Bankers to meet Treasury
Commercial banks are marching to the Treasury to make a case for why the tax on transactions proposed in the recent budget shouldn’t be implemented.
The Sri Lanka Bankers’ Association (SLBA), which is to meet the Treasury on this matter, is now working on certain representations to be made, according to SLBA’s new Secretary- General, Ravi de Silva. “The SLBA membership plans to meet with the Treasury on this,” he told the Business Times.
This time the banking sector was the main target for money spinning for the government with the budget proposing a 0.02 per cent tax (this is down from 0.05 per cent last year when it was first proposed) on banking transactions. This tax cannot be passed down to the customers. In 2016, Rs. 106 trillion has been recorded as transactions and the Treasury expects a large amount this year.
According to analysts, this tax also called the “Debt Repayment Levy” is a temporary tax to be enacted for three years with the view of utilising the tax proceeds to government’s debt repayment. The proposal is expected to generate a-significant Rs. 20 billion revenue (second highest revenue measure) to the government.

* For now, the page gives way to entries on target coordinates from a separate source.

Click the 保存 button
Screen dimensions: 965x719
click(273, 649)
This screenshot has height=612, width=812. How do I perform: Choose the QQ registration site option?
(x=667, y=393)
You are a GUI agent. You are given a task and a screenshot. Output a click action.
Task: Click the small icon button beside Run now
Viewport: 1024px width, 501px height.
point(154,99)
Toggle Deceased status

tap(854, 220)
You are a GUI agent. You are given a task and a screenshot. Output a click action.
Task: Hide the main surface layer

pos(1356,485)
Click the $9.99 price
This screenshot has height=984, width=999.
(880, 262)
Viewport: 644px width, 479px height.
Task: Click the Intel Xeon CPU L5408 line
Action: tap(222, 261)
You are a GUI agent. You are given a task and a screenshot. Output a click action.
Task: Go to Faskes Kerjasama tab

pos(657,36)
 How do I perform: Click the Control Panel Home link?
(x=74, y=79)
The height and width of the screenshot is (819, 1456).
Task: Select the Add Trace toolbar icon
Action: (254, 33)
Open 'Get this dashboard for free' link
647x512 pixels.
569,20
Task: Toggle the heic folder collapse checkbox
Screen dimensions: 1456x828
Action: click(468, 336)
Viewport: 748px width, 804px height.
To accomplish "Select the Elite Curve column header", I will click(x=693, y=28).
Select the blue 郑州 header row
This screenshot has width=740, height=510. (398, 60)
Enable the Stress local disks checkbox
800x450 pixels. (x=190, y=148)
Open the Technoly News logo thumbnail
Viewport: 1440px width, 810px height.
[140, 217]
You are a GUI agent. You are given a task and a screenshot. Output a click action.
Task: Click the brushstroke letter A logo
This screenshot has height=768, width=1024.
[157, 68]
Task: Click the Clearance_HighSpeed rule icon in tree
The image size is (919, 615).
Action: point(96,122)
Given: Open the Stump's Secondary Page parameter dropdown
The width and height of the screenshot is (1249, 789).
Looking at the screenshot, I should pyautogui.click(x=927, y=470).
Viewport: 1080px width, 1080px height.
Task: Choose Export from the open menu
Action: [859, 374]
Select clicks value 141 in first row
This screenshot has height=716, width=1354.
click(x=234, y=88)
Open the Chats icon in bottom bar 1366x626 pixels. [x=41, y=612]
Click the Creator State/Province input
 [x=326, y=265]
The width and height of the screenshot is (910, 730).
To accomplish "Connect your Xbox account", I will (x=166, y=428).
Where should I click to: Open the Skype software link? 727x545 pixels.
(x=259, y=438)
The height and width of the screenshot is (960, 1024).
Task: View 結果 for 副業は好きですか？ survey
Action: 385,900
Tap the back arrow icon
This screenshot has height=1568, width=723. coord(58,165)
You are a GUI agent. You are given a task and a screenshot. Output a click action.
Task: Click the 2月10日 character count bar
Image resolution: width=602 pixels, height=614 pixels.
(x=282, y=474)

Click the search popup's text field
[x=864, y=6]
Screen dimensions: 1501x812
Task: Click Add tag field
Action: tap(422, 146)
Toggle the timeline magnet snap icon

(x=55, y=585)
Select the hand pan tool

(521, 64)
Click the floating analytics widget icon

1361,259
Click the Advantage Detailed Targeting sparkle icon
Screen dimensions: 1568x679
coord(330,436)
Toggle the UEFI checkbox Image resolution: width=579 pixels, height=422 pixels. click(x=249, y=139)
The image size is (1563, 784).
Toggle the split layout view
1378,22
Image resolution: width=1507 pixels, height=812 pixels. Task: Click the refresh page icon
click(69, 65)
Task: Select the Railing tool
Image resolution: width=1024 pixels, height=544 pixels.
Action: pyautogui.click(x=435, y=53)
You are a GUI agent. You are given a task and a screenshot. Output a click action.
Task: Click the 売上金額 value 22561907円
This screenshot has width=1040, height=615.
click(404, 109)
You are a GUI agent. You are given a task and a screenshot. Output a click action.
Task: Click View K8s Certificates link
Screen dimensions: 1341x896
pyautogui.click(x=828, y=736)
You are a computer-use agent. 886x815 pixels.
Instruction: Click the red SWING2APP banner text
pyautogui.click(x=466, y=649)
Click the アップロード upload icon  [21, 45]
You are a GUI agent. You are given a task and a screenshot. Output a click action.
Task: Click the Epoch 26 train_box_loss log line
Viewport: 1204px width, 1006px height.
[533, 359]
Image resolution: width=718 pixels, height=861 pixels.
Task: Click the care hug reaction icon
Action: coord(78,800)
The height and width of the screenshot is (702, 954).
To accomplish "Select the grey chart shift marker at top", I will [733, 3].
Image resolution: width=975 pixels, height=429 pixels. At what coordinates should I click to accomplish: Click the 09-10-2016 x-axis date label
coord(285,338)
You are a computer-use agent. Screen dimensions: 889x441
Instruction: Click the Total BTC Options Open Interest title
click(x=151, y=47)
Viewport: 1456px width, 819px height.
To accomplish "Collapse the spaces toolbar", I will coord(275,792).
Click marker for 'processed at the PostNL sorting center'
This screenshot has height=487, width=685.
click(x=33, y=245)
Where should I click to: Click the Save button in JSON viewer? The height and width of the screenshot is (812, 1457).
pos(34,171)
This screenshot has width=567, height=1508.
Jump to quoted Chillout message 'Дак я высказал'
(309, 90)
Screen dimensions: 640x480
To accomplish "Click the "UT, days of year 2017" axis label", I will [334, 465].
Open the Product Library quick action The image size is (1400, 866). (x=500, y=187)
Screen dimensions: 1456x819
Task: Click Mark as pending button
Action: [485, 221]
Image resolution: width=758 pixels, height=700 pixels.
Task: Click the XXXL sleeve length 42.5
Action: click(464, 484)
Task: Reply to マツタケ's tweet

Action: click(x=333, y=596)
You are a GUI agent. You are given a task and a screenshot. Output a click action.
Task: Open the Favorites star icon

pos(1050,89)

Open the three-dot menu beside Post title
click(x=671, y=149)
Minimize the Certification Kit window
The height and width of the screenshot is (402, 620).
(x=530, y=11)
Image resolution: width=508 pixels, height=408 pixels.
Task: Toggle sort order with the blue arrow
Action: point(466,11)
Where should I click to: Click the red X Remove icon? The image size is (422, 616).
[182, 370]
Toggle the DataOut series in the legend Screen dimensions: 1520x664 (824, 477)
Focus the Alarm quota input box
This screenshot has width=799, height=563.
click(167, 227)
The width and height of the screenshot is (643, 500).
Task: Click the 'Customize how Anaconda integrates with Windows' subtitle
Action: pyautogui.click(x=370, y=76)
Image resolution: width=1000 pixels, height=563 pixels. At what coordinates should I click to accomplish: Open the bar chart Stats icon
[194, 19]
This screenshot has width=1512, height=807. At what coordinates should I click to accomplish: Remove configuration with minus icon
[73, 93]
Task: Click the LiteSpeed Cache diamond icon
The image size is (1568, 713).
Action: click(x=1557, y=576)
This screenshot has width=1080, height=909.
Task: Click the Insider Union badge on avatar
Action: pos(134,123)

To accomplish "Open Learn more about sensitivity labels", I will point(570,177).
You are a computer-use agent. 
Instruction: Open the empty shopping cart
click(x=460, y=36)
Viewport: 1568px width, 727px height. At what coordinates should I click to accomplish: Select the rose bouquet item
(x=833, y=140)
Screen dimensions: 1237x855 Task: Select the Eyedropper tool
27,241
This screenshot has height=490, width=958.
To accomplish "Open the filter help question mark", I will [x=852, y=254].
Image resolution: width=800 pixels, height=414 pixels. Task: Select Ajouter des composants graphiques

“However, if the banks truly absorb this cost without passing on to the customers it would bring the profitability of the banking sector collectively down by Rs. 20 billion at a time they are required to implement Basel III capital rules by early 2019 and increase minimum core capital from the current Rs.10 billion to Rs.20 billion by 31 December 2020,” Ravi Abeysuriya, President Colombo Stock Brokers Association said.